__TEXT PASSAGE__:
-- Opening Marker --
CURRENT RESEARCH PROGRAMS IN THE APPLIED PROTEOMICS & CHEMICAL BIOLOGY GROUP
The Blackburn Group currently has multi-disciplinary lead clinical proteomics research programs in the following four disease or application areas: Tuberculosis research; HIV research; Cancer research; & Diagnostics research. These research programs can be grouped in the following main areas:
Mass spectrometry-based differential proteomics and lipidomics research for diagnostic/prognostic biomarker discovery & validation, e.g.
- Identification of markers of active vs latent tuberculosis, as well as of drug response, in patient-derived biological specimens
- Understanding the correlation between variation in mycobacterial strain proteomes & clinical phenotypes
- Developing and validating an ex vivo model of TB-immune reconstitution inflammatory syndrome (TB-IRIS), as a route to understand the aberrant immune response in TB-IRIS patients, as well as to explore potential means to modulate this syndrome via selective drug treatment
- Understanding the molecular mechanisms that underpin the development of HIV-associated neurocognitive disorders and building an in vitro model to explore potential means of modulating these neurodegenerative disorders via selective drug treatment
- Determining the signalling pathways involved in human neurogenesis
- Identifying biomarkers of drug response and drug resistance in colorectal cancer
- Understanding the mechanistic link between bacterial infection and tumourogenesis in colorectal cancer
Understanding the quantitative effects of polymorphic variation and mutation on protein function and on protein-drug interactions, e.g.
-- Closing Marker --
__PROBLEMS TO SOLVE__:
**A.** Summarize the research group overview in two sentences.
**B.** Return the research group overview word for word, everything from "CURRENT RESEARCH PROGRAMS" down to "discovery & validation, e.g.".

__DATA EXTRACT__:
-- Opening Marker --
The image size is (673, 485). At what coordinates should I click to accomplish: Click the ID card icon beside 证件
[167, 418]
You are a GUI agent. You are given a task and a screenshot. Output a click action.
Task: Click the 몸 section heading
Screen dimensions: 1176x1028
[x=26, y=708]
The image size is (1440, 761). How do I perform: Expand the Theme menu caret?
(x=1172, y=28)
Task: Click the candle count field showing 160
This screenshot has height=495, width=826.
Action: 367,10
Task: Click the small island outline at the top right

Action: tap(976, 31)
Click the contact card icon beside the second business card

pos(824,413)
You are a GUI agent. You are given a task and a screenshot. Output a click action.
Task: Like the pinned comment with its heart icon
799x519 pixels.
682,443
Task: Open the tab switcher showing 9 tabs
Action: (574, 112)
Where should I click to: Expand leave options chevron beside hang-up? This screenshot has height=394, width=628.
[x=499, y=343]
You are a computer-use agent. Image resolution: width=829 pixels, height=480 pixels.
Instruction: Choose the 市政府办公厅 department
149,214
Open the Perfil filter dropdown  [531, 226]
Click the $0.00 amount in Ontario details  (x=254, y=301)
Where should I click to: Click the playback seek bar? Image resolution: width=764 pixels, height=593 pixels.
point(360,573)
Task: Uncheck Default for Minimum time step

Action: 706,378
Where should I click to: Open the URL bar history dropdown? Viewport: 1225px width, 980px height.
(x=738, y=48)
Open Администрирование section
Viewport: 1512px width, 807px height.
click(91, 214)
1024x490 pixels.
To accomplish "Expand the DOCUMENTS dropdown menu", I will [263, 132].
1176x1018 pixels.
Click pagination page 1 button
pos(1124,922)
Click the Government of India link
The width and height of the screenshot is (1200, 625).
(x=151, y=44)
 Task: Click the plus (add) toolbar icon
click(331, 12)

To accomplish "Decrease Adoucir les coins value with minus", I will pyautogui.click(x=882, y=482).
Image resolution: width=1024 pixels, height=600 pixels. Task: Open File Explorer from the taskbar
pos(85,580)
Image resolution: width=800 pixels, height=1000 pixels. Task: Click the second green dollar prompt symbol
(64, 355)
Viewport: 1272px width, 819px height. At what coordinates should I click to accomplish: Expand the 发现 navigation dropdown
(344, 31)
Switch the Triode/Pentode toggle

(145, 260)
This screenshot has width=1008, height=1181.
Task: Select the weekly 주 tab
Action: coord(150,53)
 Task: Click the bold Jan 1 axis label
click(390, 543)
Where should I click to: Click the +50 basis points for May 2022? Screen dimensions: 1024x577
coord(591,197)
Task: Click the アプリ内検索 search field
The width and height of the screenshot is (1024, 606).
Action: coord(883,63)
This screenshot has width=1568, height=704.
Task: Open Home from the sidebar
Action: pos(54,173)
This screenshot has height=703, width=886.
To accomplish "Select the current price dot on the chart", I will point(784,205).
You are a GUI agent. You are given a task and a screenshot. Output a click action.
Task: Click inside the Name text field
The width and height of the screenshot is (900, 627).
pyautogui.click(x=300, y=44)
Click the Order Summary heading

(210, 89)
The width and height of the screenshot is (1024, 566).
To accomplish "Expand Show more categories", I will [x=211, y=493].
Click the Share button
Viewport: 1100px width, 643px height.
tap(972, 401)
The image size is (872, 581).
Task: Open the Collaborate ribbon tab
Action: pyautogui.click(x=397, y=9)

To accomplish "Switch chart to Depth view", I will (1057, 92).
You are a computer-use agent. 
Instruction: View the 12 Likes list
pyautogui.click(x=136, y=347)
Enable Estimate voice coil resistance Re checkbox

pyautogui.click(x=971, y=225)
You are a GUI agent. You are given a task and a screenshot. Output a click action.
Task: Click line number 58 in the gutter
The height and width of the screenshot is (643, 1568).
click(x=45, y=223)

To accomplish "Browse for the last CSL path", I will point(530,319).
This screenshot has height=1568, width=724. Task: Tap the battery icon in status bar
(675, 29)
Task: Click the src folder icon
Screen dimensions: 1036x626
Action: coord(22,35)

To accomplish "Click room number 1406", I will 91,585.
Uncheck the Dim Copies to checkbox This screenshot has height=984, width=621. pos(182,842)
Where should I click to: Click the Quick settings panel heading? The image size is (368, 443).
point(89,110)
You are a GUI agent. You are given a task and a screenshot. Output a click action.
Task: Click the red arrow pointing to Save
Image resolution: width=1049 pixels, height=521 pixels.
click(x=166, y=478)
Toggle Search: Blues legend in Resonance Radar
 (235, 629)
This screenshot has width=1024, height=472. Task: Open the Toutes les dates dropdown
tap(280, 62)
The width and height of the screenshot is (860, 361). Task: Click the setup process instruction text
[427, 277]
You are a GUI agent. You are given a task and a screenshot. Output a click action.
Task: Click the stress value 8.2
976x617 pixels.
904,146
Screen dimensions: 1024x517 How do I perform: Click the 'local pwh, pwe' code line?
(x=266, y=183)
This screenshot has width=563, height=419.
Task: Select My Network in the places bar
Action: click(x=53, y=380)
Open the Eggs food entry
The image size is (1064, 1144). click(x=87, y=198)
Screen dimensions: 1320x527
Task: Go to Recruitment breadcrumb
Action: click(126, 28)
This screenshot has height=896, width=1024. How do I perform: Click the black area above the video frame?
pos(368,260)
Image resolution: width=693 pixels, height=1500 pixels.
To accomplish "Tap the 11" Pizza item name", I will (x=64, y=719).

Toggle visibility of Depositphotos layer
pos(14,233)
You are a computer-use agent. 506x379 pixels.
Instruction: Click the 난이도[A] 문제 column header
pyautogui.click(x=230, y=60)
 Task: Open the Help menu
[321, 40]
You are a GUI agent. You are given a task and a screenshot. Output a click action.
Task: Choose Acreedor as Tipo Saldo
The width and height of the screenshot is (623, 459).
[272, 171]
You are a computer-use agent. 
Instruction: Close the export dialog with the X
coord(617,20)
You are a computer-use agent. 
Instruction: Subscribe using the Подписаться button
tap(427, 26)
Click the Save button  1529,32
-- Closing Marker --
__TASK-BY-TASK RESULTS__:
**A.** The Blackburn Group runs multidisciplinary clinical proteomics research programs in tuberculosis, HIV, cancer, and diagnostics. One main area uses mass spectrometry-based differential proteomics and lipidomics to discover and validate diagnostic and prognostic biomarkers, with projects ranging from identifying markers of active versus latent tuberculosis to finding biomarkers of drug response and resistance in colorectal cancer, while another studies the quantitative effects of polymorphic variation and mutation on protein function and protein-drug interactions.

**B.**
CURRENT RESEARCH PROGRAMS IN THE APPLIED PROTEOMICS & CHEMICAL BIOLOGY GROUP
The Blackburn Group currently has multi-disciplinary lead clinical proteomics research programs in the following four disease or application areas: Tuberculosis research; HIV research; Cancer research; & Diagnostics research. These research programs can be grouped in the following main areas:
Mass spectrometry-based differential proteomics and lipidomics research for diagnostic/prognostic biomarker discovery & validation, e.g.